Pakistan’s financial sector is the top recipient of data and information and it has been using IT-related banking solutions for more than two decades (SBP, 2015). However, big data analytics investment is yet to come in Pakistan’s banking sector due to the enormous cost of investing in big data (Gul & Ahsan, 2019). Laney (2001) revolutionized the definition of big data and introduced three dimensions of big data; volume, velocity, and variety. While big data analytics have the capability to exploit unstructured data, most banks in Pakistan have invested in software with no analytical, forecasting or risk management capability. However, others are investing in data analytics (DA) which facilitate decision-making, visualization, predictions, and risk management without an ability to exploit unstructured data. We argue that investment in a technology that is not unique and available to everyone will not enhance the firm performance (Carr, 2003). Therefore, this paper attempts to identify how investment in data analytics (such as Oracle, Tableau, IBM, etc.) would affect banks’ financial performance in Pakistan.

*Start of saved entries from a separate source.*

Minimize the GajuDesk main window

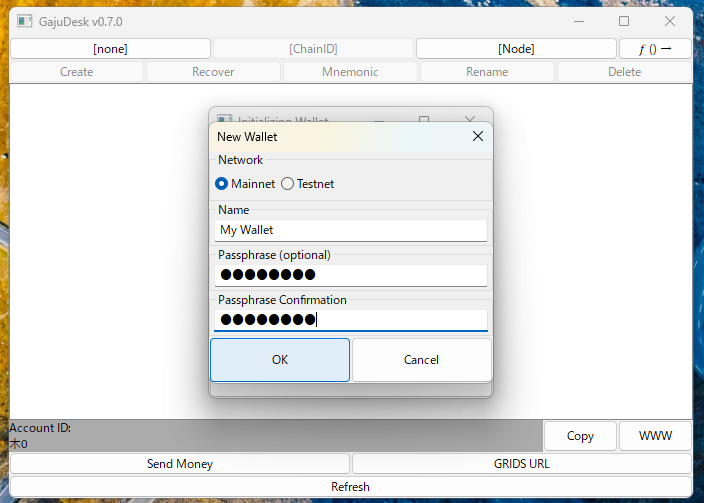(x=578, y=21)
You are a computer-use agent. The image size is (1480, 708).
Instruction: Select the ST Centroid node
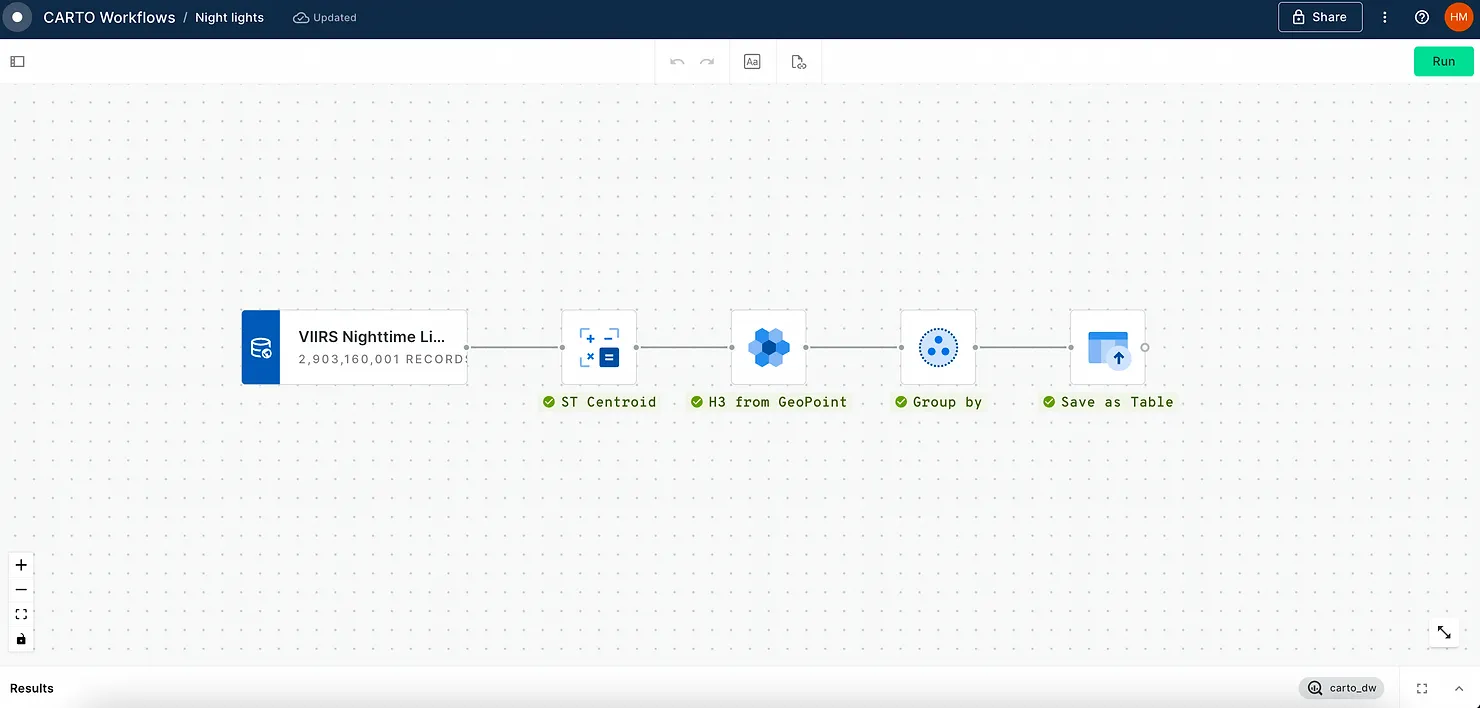pyautogui.click(x=598, y=347)
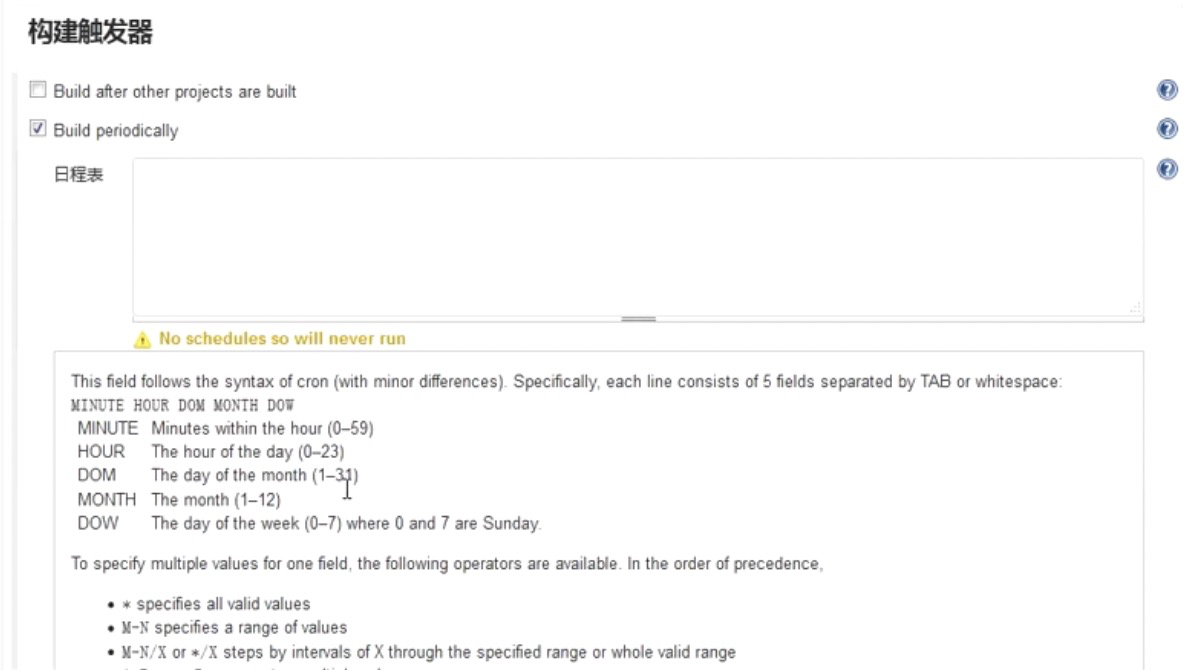Click the yellow warning triangle icon
Viewport: 1196px width, 670px height.
[x=143, y=340]
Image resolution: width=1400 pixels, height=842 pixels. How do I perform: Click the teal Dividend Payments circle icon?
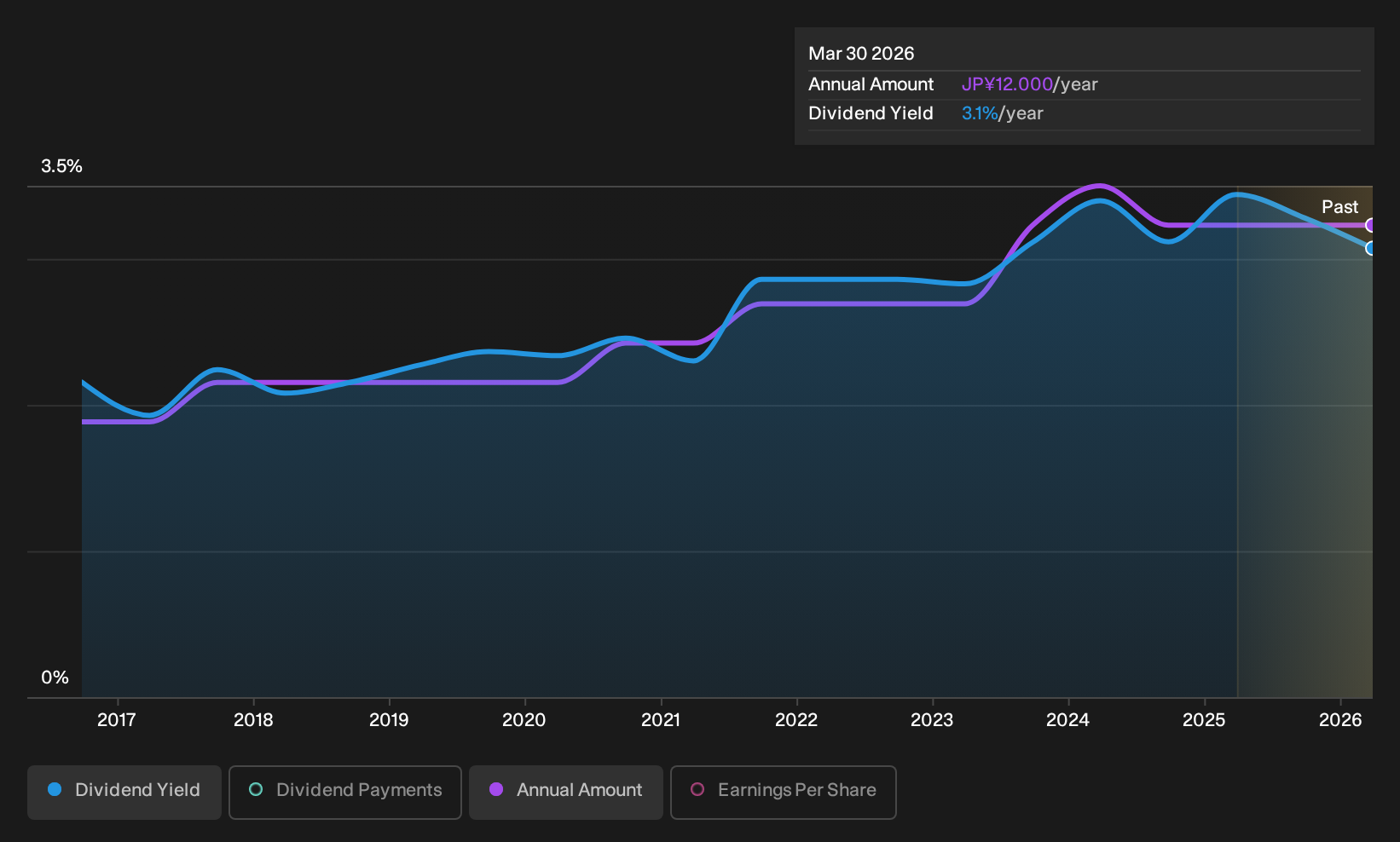[256, 790]
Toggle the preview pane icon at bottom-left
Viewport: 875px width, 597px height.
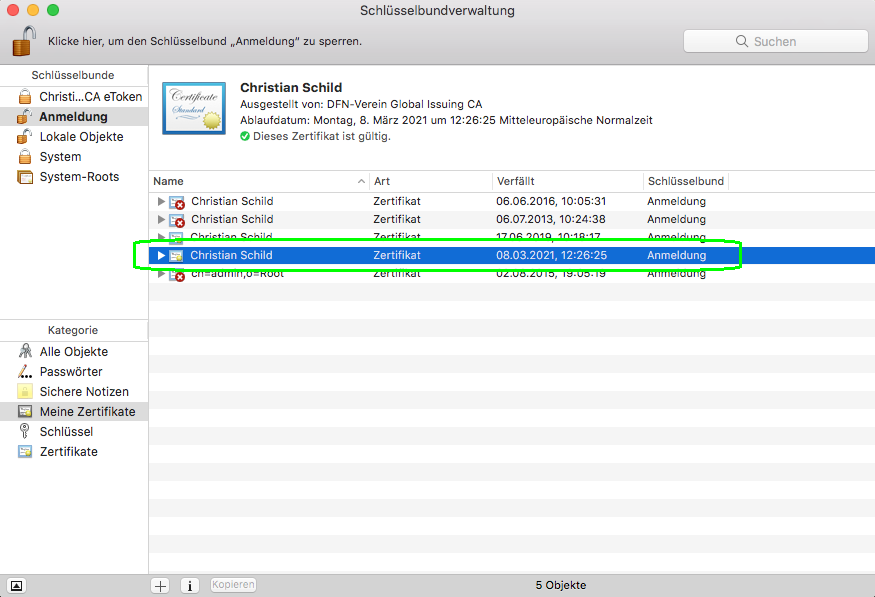coord(17,585)
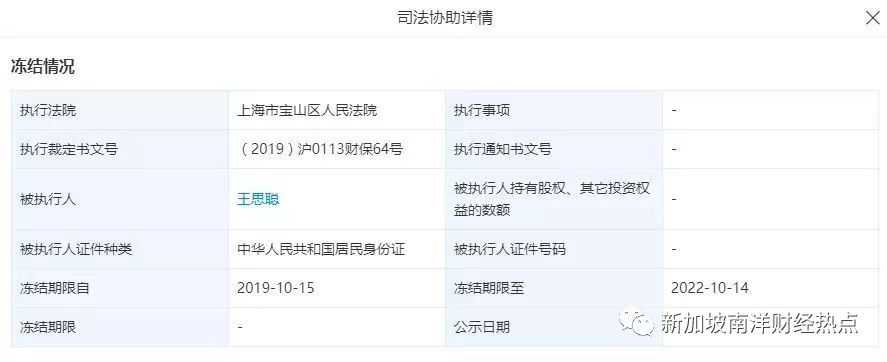The image size is (887, 362).
Task: Click the 中华人民共和国居民身份证 value
Action: click(x=321, y=249)
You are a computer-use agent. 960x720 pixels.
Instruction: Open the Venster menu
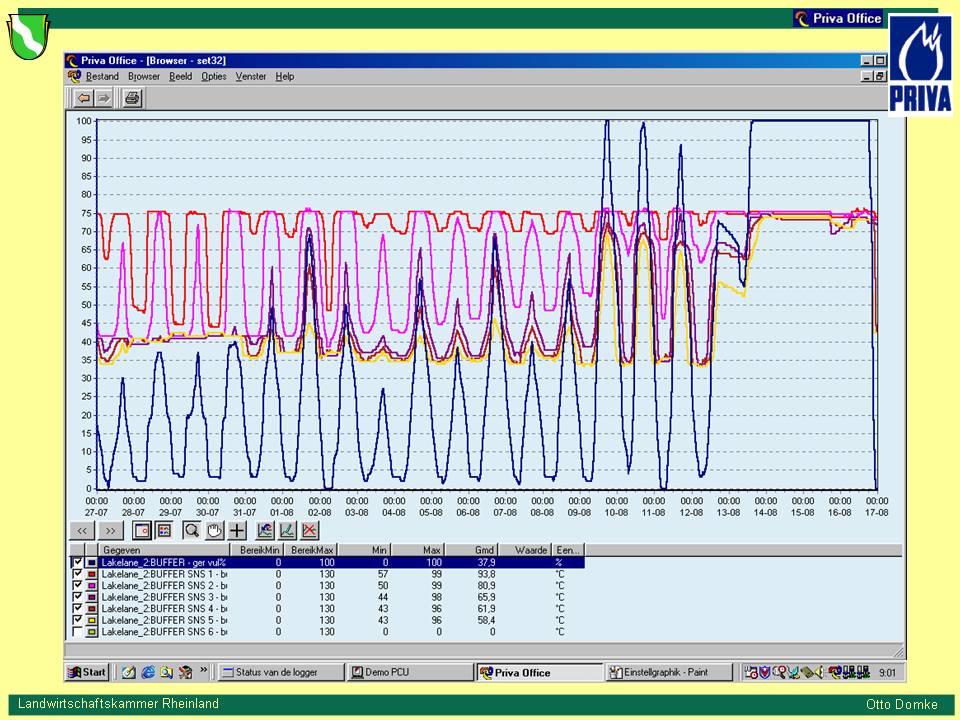(x=251, y=76)
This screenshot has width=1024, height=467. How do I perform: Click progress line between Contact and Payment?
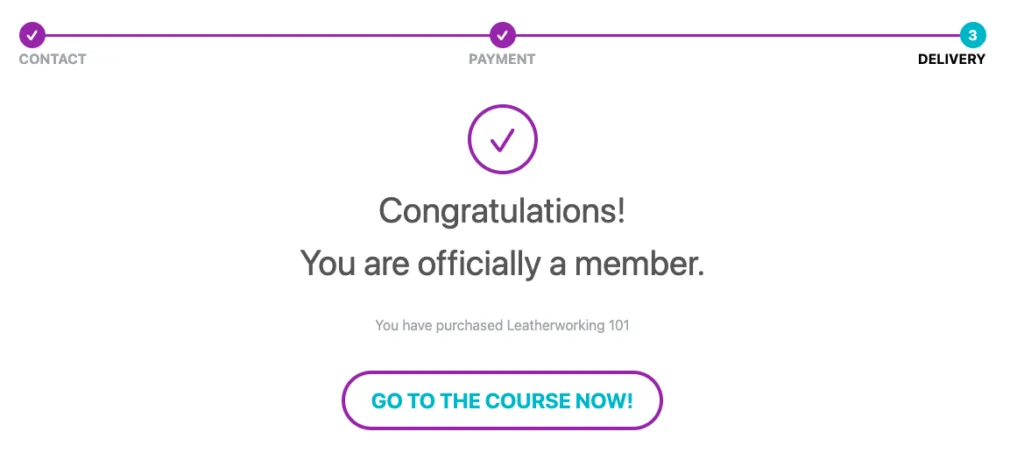(x=267, y=35)
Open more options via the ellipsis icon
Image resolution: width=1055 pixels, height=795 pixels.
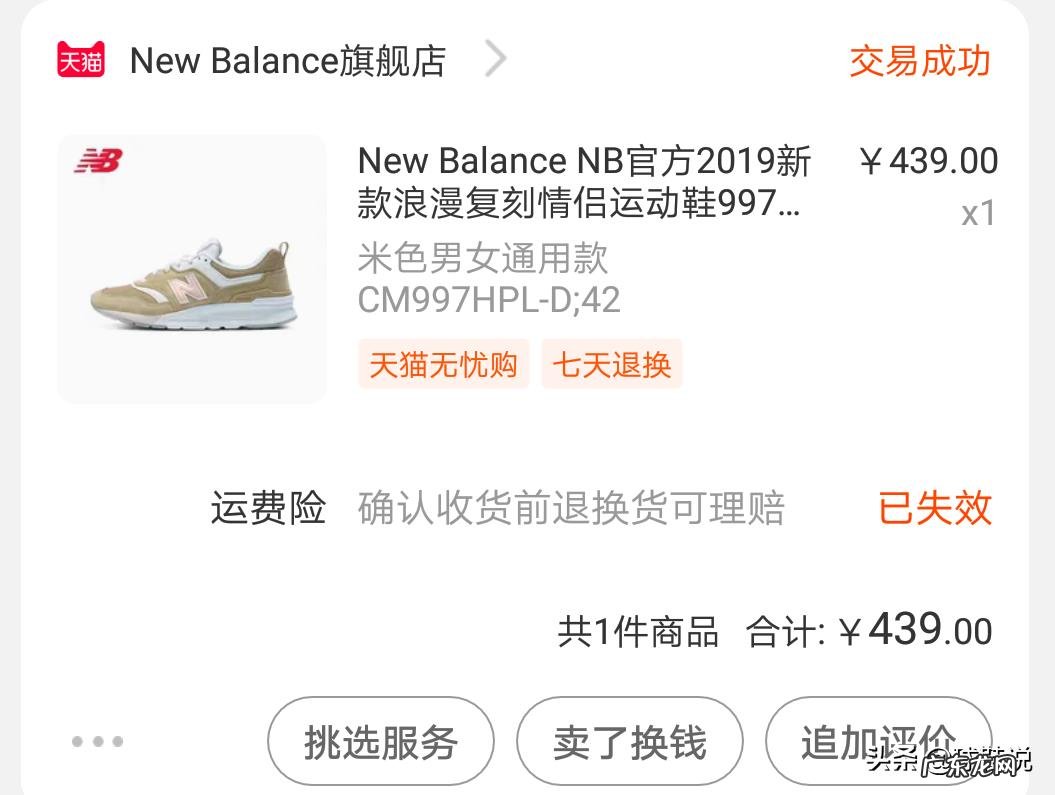point(97,741)
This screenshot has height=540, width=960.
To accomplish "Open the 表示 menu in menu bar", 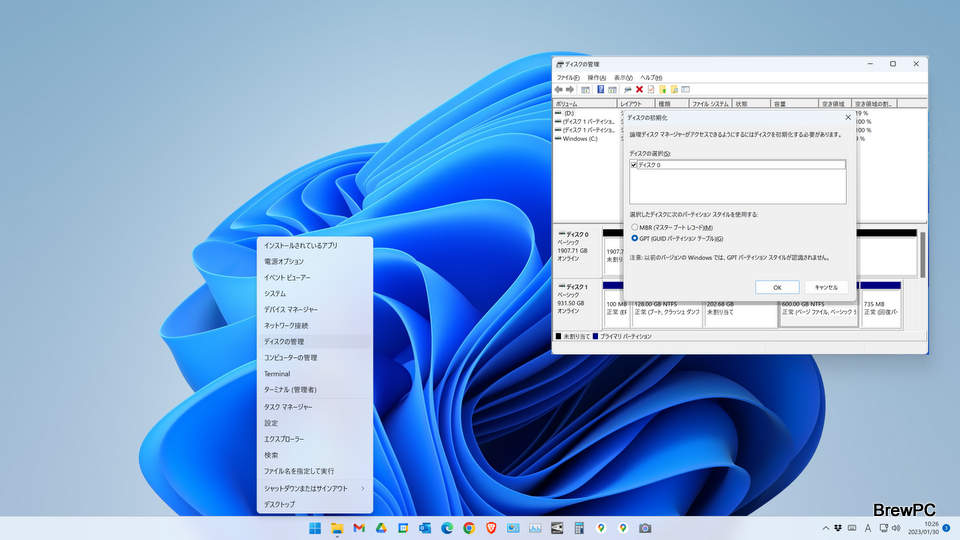I will pos(622,77).
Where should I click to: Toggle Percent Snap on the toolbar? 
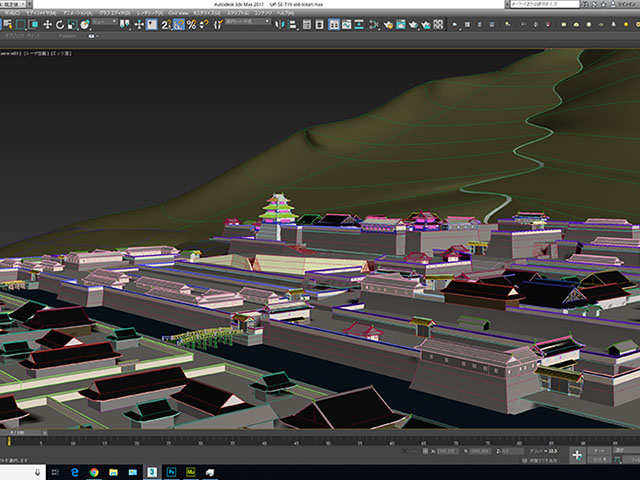[190, 24]
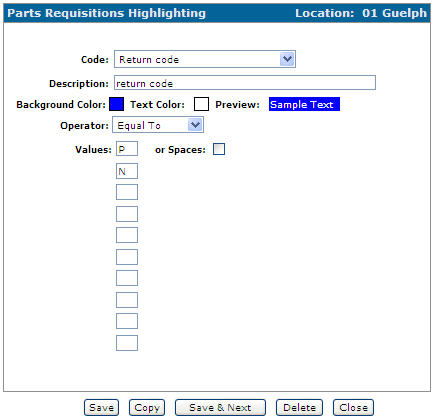Click the fifth Values input box
Viewport: 435px width, 420px height.
coord(127,235)
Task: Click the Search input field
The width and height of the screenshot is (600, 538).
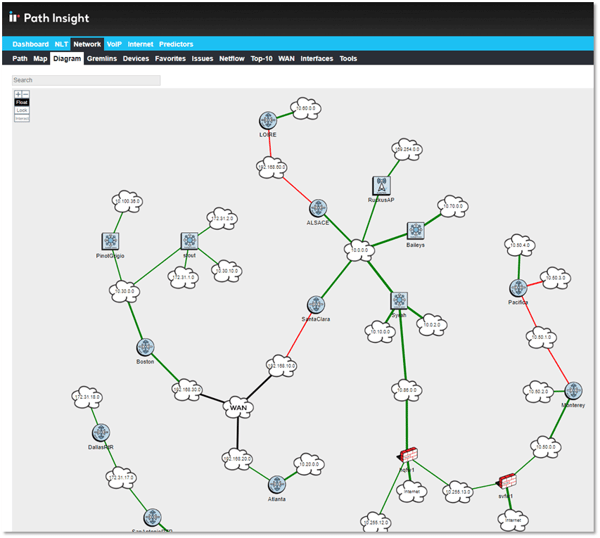Action: click(x=72, y=80)
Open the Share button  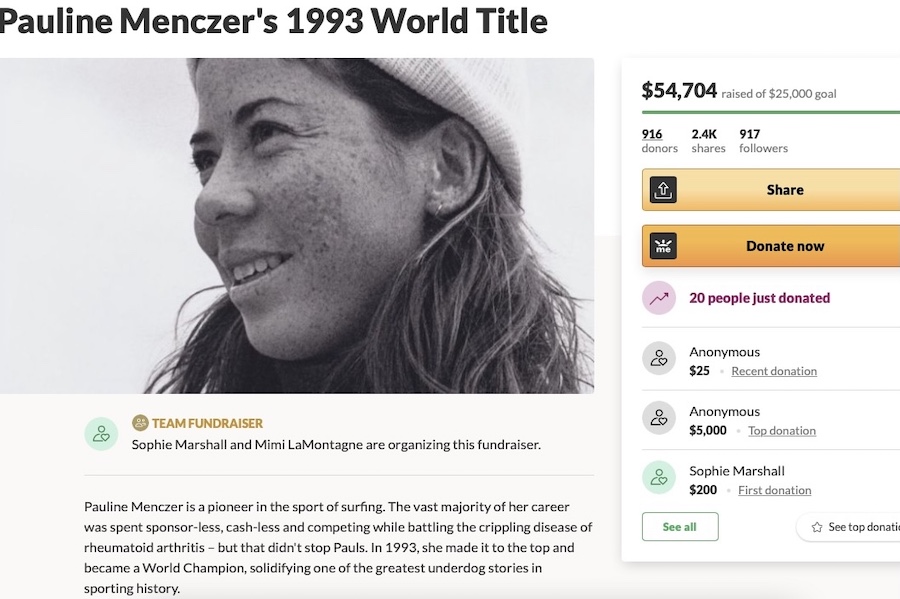[771, 190]
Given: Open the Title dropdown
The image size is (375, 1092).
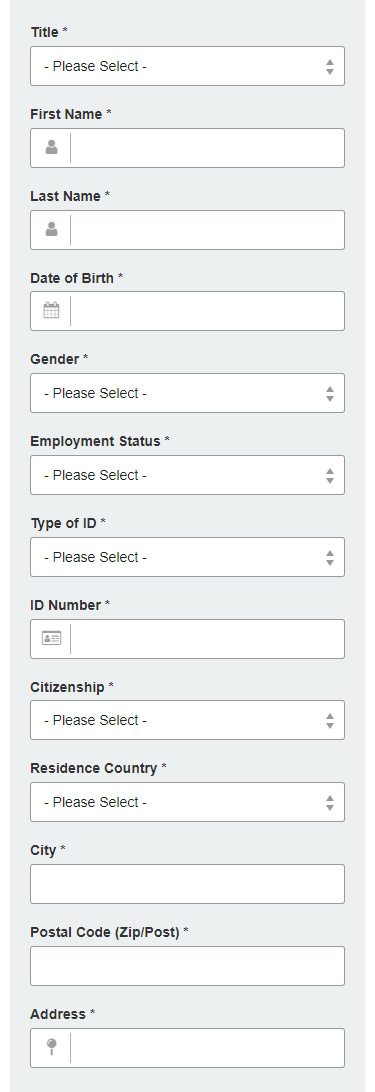Looking at the screenshot, I should click(x=188, y=66).

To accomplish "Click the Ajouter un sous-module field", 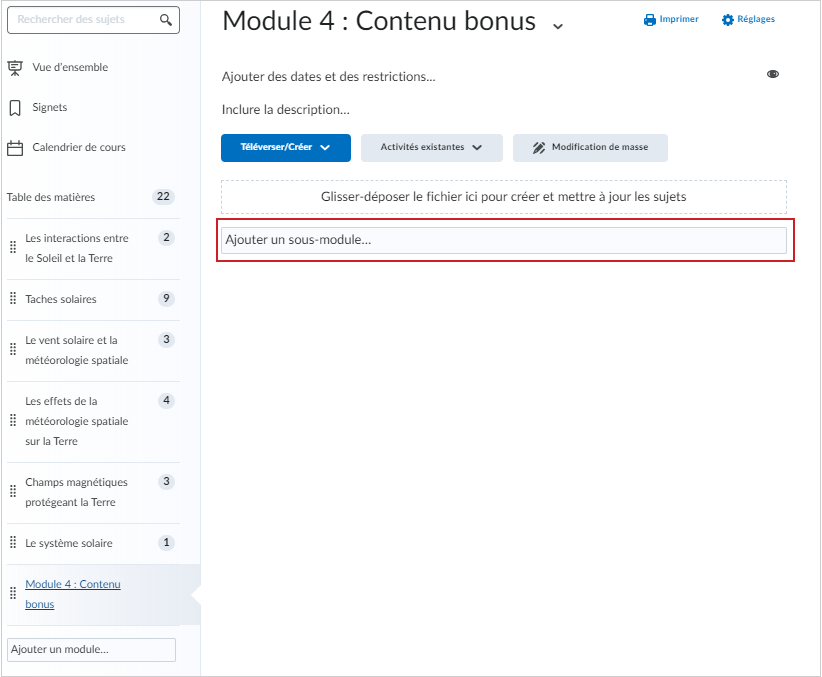I will pyautogui.click(x=503, y=240).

Various academic and non-academic sources (e.g., Heudecker & Kart, 2014; Müller et al., 2018; Toon & Collins, 2015) confirm the business value of IT investment and how it affects organizational performance. Yet, the empirical evidence on the nexus between data analytics and firm performance in the financial sector is scarce. This nexus needs exploration in emerging economies like Pakistan so that policymakers and regulators may understand the significance of DA and develop policies to facilitate the smooth adoption of DA. Therefore, the main research question of this study is as follows: What is the impact of data analytics on the financial performance of banks in Pakistan?

We address the following issues in our study

1. Identify the investment in data analytics as per the data-enhanced business model definition.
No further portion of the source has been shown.